Founded in 1997 by Nan Shuttleworth, BA’65, the Foundation made its first gift to Western in 1999, donating $750,000 to establish the Salamander Chair in Environmental Engineering. The Chair oversees research activities in environmental engineering with a focus on water quality and processing, including wastewater, drinking water and source water contamination.

Since that time, it has continued supporting the Chair with additional gifts.

The Foundation’s latest gift was matched dollar-for-dollar by Western. Directed to the Salamander Chair, it boosts the existing Chair fund and creates an endowment of approximately $3.4 million. Each year, the endowment generates income to support research and activities of the Chair.

“At the time of our original donation, the Chair in Environmental Engineering could be established for $1 million, but over the past several years it has become standard practice for most universities across Canada to commit $3 million to establish any Chair,” said Shuttleworth, who also serves as Foundation President. “The Salamander Board made the decision to augment the original endowment with an additional $1 million to ensure Western continues to provide national leadership in this area.”

George Nakhla
Salamander Chair, Dr. George Nakhla, a professor in the departments of Civil and Environmental and Chemical and Biochemical Engineering, has worked for many years on the biological treatment of toxic organics.

The current holder of the Salamander Chair, George Nakhla, a professor in the departments of Civil and Environmental and Chemical and Biochemical Engineering, has worked for years on the biological treatment of toxic organics.

Municipal and industrial wastewater can cause untold damage to the environment. Disease-causing pathogens, such as bacteria and viruses, can make water unfit for human use. Excess nutrients can overstimulate the growth of aquatic plants. Decaying organic waste can threaten aquatic life. Toxic chemicals can harm aquatic organisms, not to mention the aesthetic concerns of odours and discolouration.

Nakhla’s research interests lie in the general area of environmental engineering and water and soil pollution control with expertise in municipal and industrial wastewater treatment, biological nutrient removal processes, soil and ground water bioremediation and detoxification of hazardous contaminants.

The Salamander Foundation has made a significant impact on his work. With the Foundation’s long-standing support, Nakhla has been able to expand the scope of the Chair’s activities while advancing his research.

He has set up collaborations with both established and new researchers; led the National Sciences and Engineering Research Council (NSERC) CREATE initiative, in conjunction with Trojan Technologies, that addresses the shortage of wastewater process engineers; supervised graduate students; published in scientific journals; and shared research results through public and conference presentations.

“This latest gift will keep the Chair current with university practices and provide Professor Nakhla with the flexibility required to continue this important work and achieve the goals of the Chair,” said Shuttleworth.

Shuttleworth saw the matching fund opportunity as a definite bonus.
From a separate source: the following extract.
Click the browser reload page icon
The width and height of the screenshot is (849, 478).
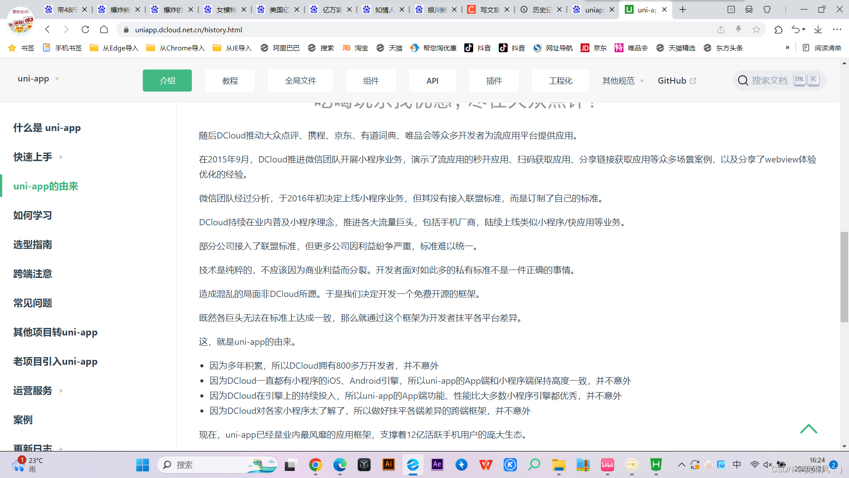point(85,30)
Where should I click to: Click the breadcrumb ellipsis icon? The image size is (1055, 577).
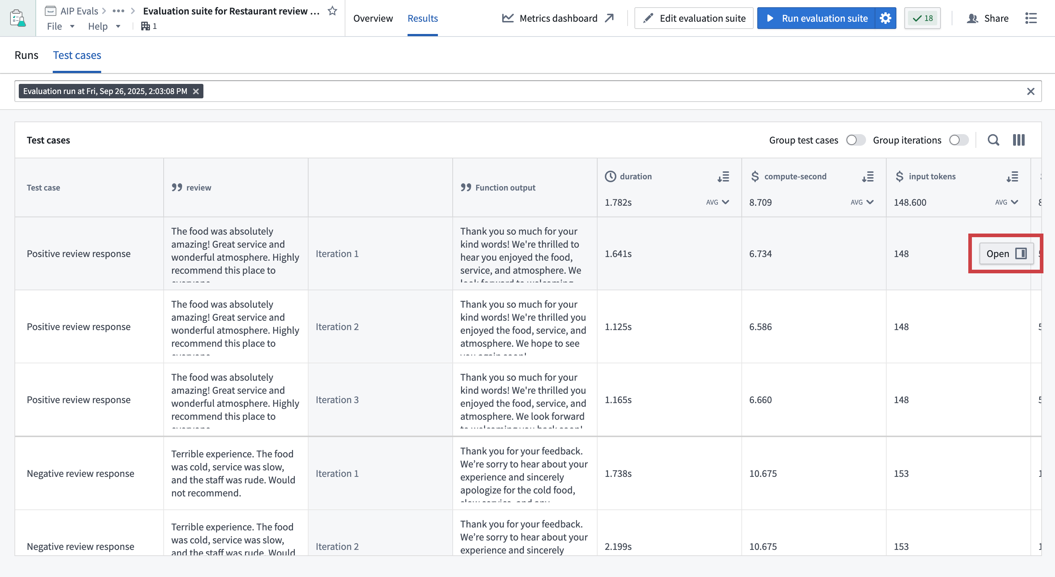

“It’s particularly satisfying to know Western is matching the Foundation’s additional $1-million donation. The resulting endowment will really give the Chair the strength it needs and support the extraordinary work being accomplished by Dr. Nakhla and his team in environmental engineering.”

George Nakhla and students
George Nakhla works along side graduate students in his lab to help study wastewater not as a waste, but as a resource.

Nakhla is pleased with the Western partnership and thrilled to see the Foundation make the decision to continue its support.

“I am grateful to the Salamander Foundation for its commitment to preventing or remediating environmental damage, and its steadfast support of the environmental research done at the Faculty of Engineering,” said Nakhla.

Shuttleworth is the daughter of the late Lorraine Shuttleworth, and granddaughter of Richard and Jean Ivey. The Salamander Foundation, one of the successor foundations to the former Richard & Jean Ivey Fund, has continued the family’s longstanding history of philanthropy, and currently has two areas of interest: arts and culture, and the environment.